Their most recognised work, Country, is a 30-minute experience created with Anangu elders from Central Australia. It uses spatial audio, 360-degree film, and interactive elements to convey Indigenous perspectives on land and connection. The piece has screened at Venice, SXSW, and the Adelaide Film Festival.
Below Zero places viewers inside the Australian Antarctic Division’s research station during winter isolation, using photogrammetry captured on location combined with audio interviews from winterers.

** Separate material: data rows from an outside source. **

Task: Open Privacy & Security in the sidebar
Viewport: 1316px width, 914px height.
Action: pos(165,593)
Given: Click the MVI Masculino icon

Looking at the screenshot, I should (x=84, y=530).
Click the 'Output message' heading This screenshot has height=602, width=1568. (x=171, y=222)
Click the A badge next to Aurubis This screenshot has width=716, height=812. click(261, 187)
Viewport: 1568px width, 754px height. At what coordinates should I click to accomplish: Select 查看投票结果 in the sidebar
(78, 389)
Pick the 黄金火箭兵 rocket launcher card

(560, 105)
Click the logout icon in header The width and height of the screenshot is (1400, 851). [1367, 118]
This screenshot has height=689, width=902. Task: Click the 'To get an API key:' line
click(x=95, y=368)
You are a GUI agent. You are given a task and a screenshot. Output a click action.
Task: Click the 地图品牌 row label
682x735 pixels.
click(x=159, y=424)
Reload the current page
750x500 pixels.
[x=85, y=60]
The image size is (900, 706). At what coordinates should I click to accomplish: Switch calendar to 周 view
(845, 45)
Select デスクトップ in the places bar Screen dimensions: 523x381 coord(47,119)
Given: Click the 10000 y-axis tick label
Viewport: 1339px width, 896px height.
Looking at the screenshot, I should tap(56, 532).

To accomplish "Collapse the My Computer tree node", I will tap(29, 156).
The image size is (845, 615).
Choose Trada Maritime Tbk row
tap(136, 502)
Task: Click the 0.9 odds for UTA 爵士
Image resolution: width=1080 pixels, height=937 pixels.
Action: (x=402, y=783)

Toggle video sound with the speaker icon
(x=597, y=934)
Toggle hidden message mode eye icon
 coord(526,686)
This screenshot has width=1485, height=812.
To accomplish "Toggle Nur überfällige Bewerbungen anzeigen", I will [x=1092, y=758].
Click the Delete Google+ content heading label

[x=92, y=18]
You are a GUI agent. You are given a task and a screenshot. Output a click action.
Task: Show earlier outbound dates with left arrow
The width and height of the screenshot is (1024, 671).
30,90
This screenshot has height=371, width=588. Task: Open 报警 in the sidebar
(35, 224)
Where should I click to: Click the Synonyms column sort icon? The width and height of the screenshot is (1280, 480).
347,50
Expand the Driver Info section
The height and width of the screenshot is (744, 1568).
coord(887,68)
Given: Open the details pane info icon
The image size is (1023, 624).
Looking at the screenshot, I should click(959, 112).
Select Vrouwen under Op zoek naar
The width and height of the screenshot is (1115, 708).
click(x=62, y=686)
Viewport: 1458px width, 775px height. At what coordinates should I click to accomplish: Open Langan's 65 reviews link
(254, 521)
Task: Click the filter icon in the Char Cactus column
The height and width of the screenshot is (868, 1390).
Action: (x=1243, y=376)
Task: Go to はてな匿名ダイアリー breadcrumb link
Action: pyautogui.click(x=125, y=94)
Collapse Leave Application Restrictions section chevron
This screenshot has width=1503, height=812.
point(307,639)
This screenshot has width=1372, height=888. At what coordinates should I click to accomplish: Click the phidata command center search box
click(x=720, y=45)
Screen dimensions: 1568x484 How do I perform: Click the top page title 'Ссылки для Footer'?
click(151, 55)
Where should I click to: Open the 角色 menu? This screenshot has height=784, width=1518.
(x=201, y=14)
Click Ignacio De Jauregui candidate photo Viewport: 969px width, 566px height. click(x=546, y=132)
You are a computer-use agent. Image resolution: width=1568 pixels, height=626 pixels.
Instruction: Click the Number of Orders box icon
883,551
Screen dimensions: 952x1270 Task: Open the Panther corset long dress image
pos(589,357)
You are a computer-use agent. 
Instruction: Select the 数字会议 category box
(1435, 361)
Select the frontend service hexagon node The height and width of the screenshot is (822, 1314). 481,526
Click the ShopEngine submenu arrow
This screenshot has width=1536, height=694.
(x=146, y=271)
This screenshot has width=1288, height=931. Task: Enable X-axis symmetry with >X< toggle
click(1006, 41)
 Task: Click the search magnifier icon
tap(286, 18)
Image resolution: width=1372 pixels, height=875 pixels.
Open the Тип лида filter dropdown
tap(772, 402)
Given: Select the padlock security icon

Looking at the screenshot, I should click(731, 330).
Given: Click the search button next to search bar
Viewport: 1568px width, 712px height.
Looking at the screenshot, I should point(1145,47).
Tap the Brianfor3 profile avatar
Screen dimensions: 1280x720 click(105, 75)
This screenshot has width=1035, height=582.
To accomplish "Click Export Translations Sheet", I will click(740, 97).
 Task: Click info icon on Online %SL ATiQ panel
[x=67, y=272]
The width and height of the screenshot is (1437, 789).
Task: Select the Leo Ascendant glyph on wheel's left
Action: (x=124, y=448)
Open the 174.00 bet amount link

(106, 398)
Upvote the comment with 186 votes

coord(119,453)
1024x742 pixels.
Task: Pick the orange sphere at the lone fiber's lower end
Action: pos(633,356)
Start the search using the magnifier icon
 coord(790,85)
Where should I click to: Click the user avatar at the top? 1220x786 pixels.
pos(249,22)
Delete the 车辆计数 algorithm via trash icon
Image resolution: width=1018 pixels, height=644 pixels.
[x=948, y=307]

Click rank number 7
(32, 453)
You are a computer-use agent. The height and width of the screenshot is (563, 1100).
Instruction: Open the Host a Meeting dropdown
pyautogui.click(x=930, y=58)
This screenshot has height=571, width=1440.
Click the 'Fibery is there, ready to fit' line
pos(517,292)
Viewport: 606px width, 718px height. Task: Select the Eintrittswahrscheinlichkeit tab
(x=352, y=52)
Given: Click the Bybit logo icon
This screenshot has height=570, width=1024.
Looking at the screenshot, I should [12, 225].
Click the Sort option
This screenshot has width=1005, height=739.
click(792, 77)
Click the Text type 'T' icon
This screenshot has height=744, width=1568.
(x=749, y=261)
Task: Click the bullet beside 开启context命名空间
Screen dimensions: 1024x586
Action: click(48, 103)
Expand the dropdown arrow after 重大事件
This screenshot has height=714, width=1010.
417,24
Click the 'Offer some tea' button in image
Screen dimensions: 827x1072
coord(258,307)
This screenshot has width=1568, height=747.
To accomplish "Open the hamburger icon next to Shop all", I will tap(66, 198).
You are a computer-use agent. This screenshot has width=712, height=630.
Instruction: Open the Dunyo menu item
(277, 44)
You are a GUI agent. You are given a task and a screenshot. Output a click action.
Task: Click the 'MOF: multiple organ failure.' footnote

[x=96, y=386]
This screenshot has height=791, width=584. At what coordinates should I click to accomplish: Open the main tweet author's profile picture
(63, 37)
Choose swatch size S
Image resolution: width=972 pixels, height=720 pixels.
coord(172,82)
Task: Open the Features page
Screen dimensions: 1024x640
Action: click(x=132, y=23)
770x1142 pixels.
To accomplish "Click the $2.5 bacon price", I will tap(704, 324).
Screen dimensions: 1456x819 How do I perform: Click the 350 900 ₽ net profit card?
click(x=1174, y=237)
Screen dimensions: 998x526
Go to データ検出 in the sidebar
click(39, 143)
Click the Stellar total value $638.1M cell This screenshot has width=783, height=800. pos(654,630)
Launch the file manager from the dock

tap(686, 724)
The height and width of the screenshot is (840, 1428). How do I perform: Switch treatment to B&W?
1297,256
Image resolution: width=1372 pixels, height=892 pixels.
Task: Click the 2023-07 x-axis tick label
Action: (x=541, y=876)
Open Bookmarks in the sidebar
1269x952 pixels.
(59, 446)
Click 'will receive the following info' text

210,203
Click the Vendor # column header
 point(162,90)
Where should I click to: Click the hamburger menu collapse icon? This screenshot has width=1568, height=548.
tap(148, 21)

Ochre Immersive operates on a mix of arts funding, festival commissions, and partnerships with cultural institutions. The cultural impact of their work has put Australian immersive storytelling on the international map.
5. Forge Reality — Perth
Focus: Industrial training and digital twins Team size: Around 20 Notable work: LNG plant operations training; port logistics simulation; mine site digital twins
Perth’s proximity to Australia’s resources sector makes it a natural home for industrial VR studios, and Forge Reality has positioned itself squarely in that space. They build VR training and digital twin applications for mining, oil and gas, and logistics clients.
Their most significant project is a complete VR replica of an LNG processing train for a major North West Shelf operator. New operators learn startup and shutdown procedures without disrupting actual production — a scenario that previously required classroom instruction or expensive downtime on real equipment.
Forge Reality has also developed a digital twin platform for port operations that overlays real-time data onto a VR model. Logistics managers can walk through the virtual port and visualise vessel scheduling in three dimensions — the kind of tool that resolves stacking conflicts in thirty seconds rather than an hour of radio calls.
The Bigger Picture
These five studios represent different facets of Australia’s XR industry. What they share is a pragmatic approach — building products for specific audiences with clear value propositions, not chasing hype.
The Australian VR industry is still young, and it operates without the venture capital runway that US studios enjoy. That constraint has been a strength, forcing studios to find paying customers early and build things that work rather than things that demo well. If Australia’s XR sector continues to grow, these are studios that will be at the centre of it.